抽象的

Diagnosis of Brain Tumor Using Chemical Shift Displacement Correction

S.Selvapriya, B.Saravanan

To account for the Chemical Shift Displacement (CSD) artifact in the framework of unsupervised brain tumor tissue differentiation methods based on 2Dmagnetic resonance spectroscopic imaging (MRSI) data. The CSD object is specific to the localization protocol used for selecting a certain volume of interest inside the brain. For vendorprovided point-resolved spectroscopy (PRESS) localization of MRSI on 3T clinical scanners, the CSD object implies that spectra corresponding to voxels within ~2cm of the borders of the selected volume are distorted, which means that the peaks at outer spectral regions are heavily suppressed.
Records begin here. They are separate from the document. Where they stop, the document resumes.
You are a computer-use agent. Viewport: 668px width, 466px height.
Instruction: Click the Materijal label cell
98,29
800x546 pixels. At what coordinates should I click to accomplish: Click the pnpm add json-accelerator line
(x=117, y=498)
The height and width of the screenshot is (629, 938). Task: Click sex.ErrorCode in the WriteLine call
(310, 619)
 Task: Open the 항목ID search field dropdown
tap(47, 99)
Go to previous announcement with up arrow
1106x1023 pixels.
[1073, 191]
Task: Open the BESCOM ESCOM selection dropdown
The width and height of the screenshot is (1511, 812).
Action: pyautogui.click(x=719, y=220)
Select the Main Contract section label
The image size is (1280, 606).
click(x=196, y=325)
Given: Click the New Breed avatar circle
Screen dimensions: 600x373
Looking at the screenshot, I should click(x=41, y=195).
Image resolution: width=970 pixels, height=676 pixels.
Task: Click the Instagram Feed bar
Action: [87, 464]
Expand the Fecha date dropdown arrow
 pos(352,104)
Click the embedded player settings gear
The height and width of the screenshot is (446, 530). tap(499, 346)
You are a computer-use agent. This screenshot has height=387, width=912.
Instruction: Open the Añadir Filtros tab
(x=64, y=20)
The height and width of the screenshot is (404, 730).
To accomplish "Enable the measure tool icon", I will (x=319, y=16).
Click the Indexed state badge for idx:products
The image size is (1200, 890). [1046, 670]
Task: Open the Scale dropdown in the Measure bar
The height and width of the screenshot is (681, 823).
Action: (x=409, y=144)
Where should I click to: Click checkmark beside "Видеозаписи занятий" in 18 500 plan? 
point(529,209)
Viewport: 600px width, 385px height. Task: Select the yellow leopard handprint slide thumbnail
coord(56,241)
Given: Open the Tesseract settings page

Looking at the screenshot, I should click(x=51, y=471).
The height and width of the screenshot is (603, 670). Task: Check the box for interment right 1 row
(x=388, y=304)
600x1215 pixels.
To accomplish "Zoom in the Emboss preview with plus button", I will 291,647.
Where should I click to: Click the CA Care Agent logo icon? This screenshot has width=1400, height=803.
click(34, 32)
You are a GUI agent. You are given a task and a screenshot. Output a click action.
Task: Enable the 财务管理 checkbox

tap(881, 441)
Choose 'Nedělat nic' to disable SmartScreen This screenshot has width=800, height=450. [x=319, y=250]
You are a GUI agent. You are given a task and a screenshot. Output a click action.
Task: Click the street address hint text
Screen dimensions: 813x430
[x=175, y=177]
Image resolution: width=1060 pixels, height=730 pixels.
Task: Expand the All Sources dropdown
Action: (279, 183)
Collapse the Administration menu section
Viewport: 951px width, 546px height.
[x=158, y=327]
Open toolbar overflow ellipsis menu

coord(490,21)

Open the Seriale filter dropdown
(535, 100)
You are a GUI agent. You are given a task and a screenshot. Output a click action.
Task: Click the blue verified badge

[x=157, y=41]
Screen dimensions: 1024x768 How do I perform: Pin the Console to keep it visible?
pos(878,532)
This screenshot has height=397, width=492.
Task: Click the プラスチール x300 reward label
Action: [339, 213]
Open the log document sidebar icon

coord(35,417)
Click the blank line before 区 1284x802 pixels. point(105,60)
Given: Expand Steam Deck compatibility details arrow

This effect may be wrongly interpreted as lower concentration or lack of some metabolites in the outer regions of the localized volume and may also hinder the methods for unsupervised tissue differentiation (e.g., non-negative matrix factorization). These methods can disentangle mixed tissue voxels in MRSI data acquired from brain tumors, and thus extract representative, tissue-specific spectra (called spectral sources), the spatial mixing coefficients and also the spectra assumed to be an approximate linear mixture of a few spectral sources. Here, we propose an approach to take the CSD artifact into account when evaluating the spatial distribution of tissue-specific spectral sources obtained from hierarchical non-negative matrix factorization.